Forse non è noto ma in tre anni e mezzo ho votato quasi sempre in accordo con il Consiglio di Agcom Autorità per le Garanzie nelle Comunicazioni (nel 93% dei casi, ovvero 2234 su 2400 delibere approvate). Votare contro ha comportato spesso costi in termini personali molto alti, ma continuo a farlo ogni volta che giudico le decisioni dei colleghi in contrasto con la dottrina sui media, che pratico da 25 anni, o con la missione stessa di un’Autorità indipendente ed equidistante.
E’ purtroppo il caso dell’indicazione diffusa due giorni fa da Agcom su come organizzare i “duelli” politici in TV in vista delle elezioni europee 2024 rappresenta un precedente rischioso per la libertà editoriale, perché Agcom non è uno sportello che rilascia pareri a gettone, né può dare o negare l’autorizzazione preventiva alle modalità di svolgimento di una trasmissione.
Fare le regole invece si può e si deve, e qui cinquanta anni di studi sulla TV in Italia insegnano che i confronti televisivi sono efficaci per avvicinare il pubblico al dibattito elettorale. Il compito di Agcom non è scoraggiarli ma garantire che coinvolgano la più ampia rappresentanza delle forze politiche, e la metà più uno, come nell’indicazione dell’Autorità, non lo è.
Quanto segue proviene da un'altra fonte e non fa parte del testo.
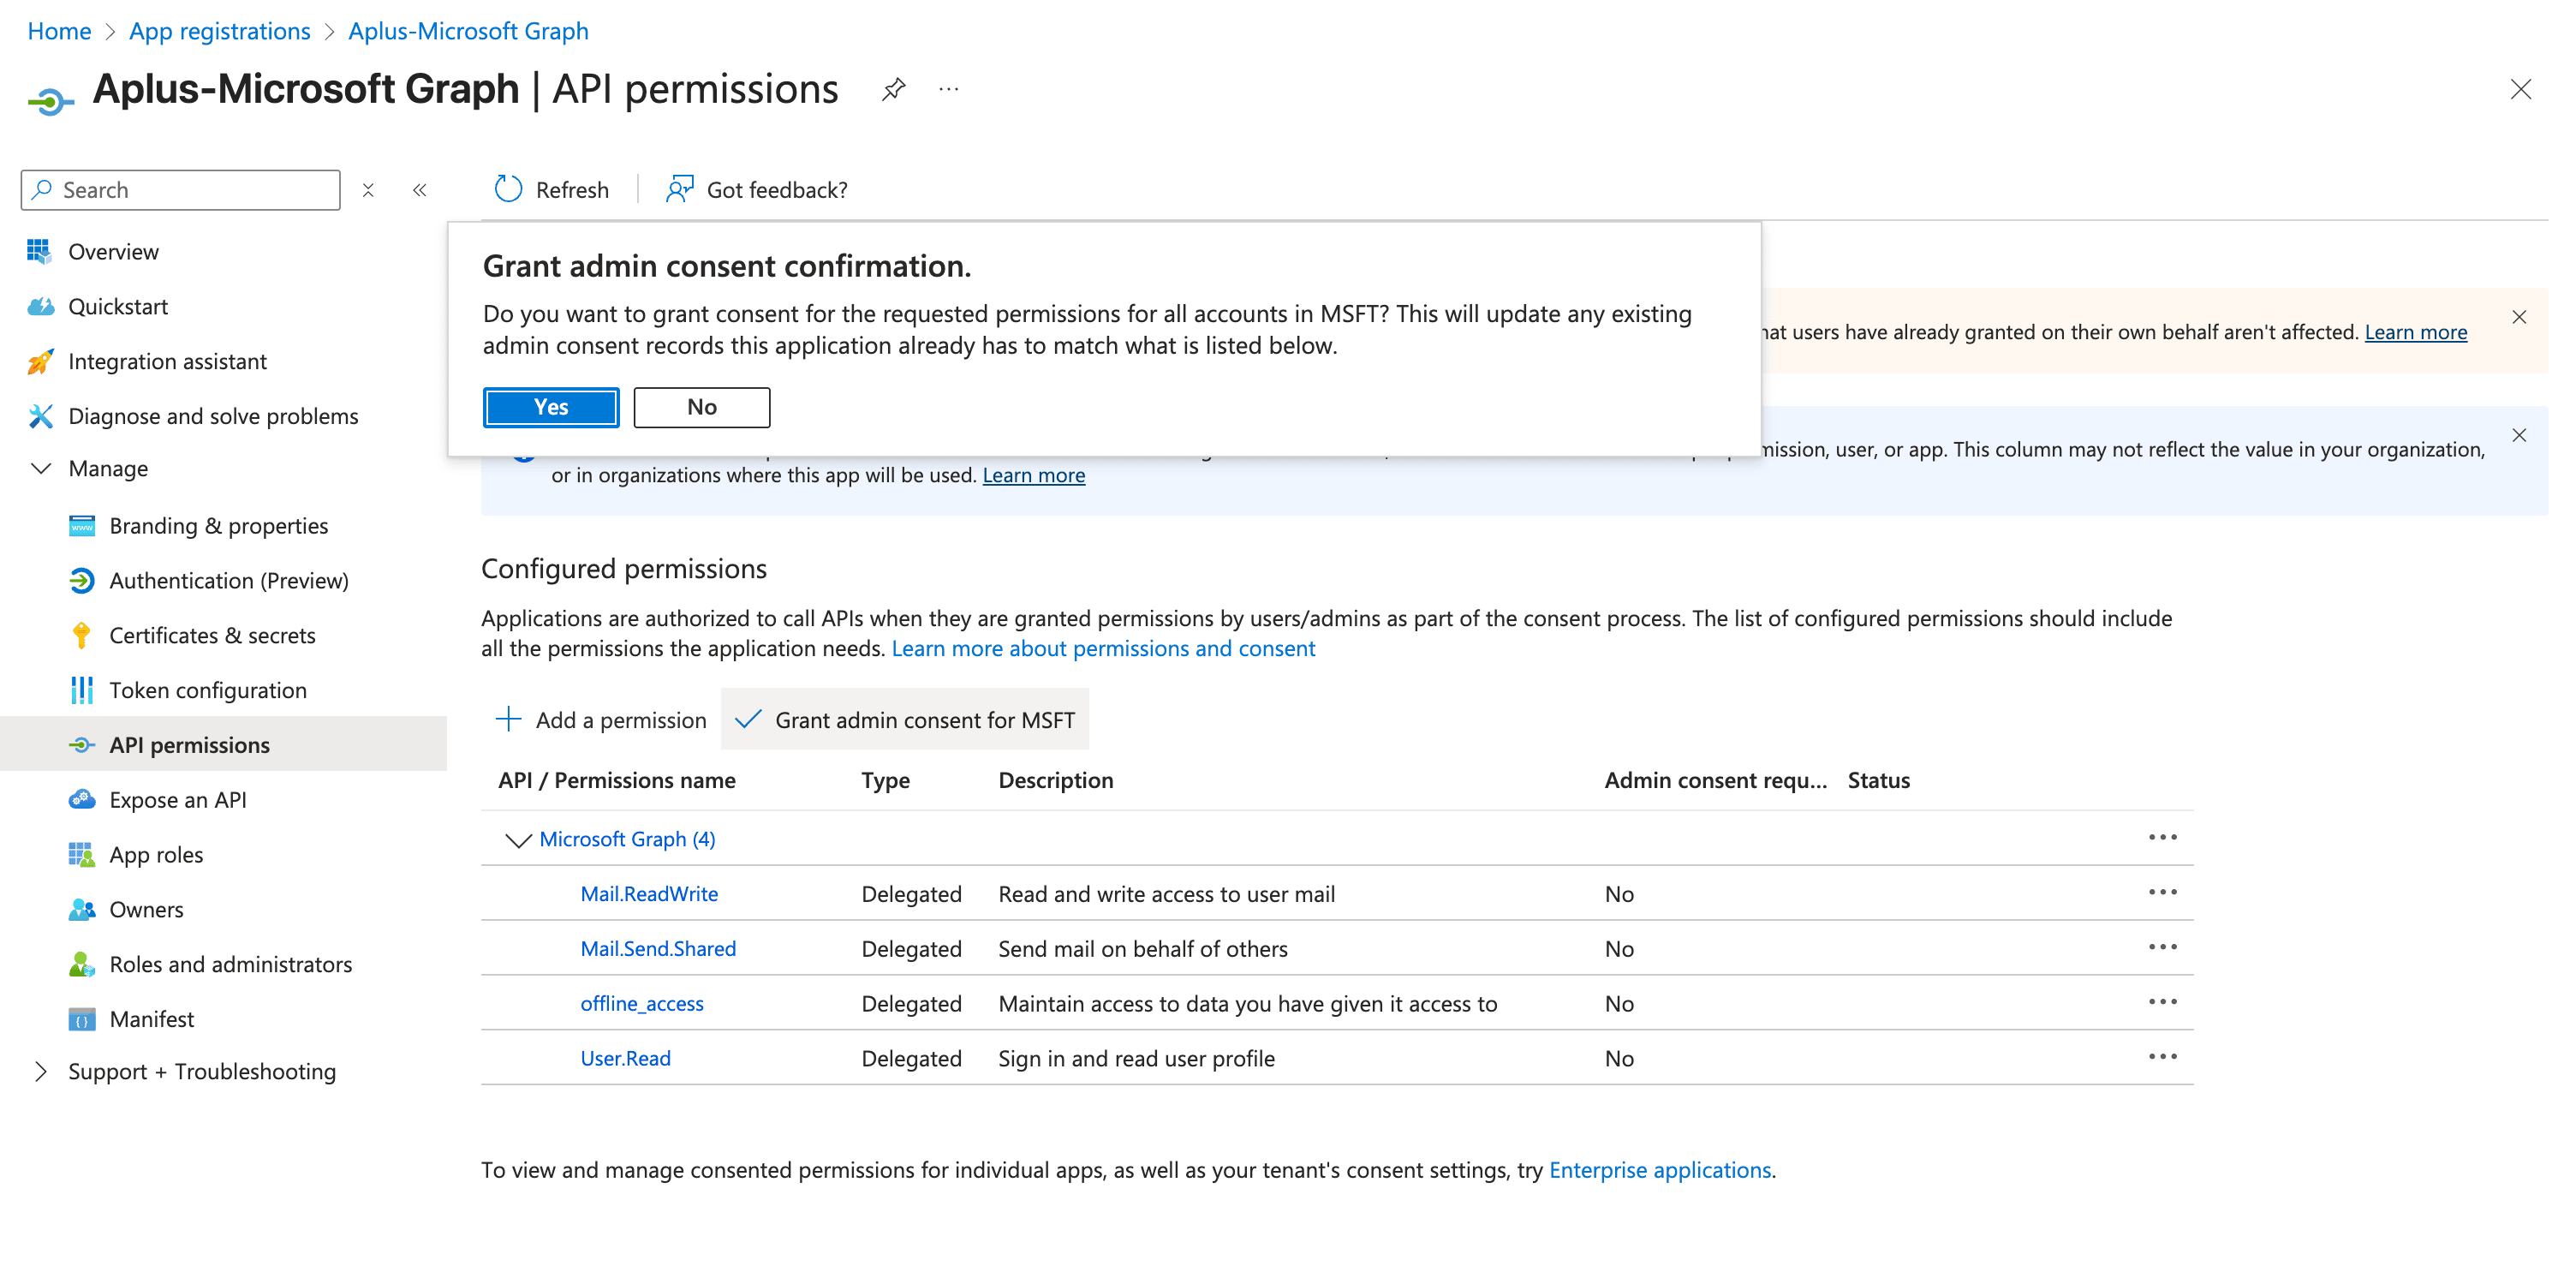The height and width of the screenshot is (1278, 2576).
Task: Collapse the Manage section
Action: pyautogui.click(x=41, y=468)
Né si sono trovate adeguate soluzioni per garantire spazi compensativi alle forze politiche che non intendono aderire ai confronti a coppie.
Quest’anno le regole sulla par condicio hanno già subito un notevole stravolgimento per la Rai, dove il tempo di parola degli esponenti di Governo potrebbe aumentare se venisse considerato come semplice informazione sulle attività istituzionali. Se anche il Garante delle comunicazioni avalla il principio che ad ogni tornata sia possibile cambiare le regole a piacimento, a campagna elettorale già avviata, e a colpi di maggioranza semplice, rischiamo di imboccare un crinale pericoloso per la democrazia.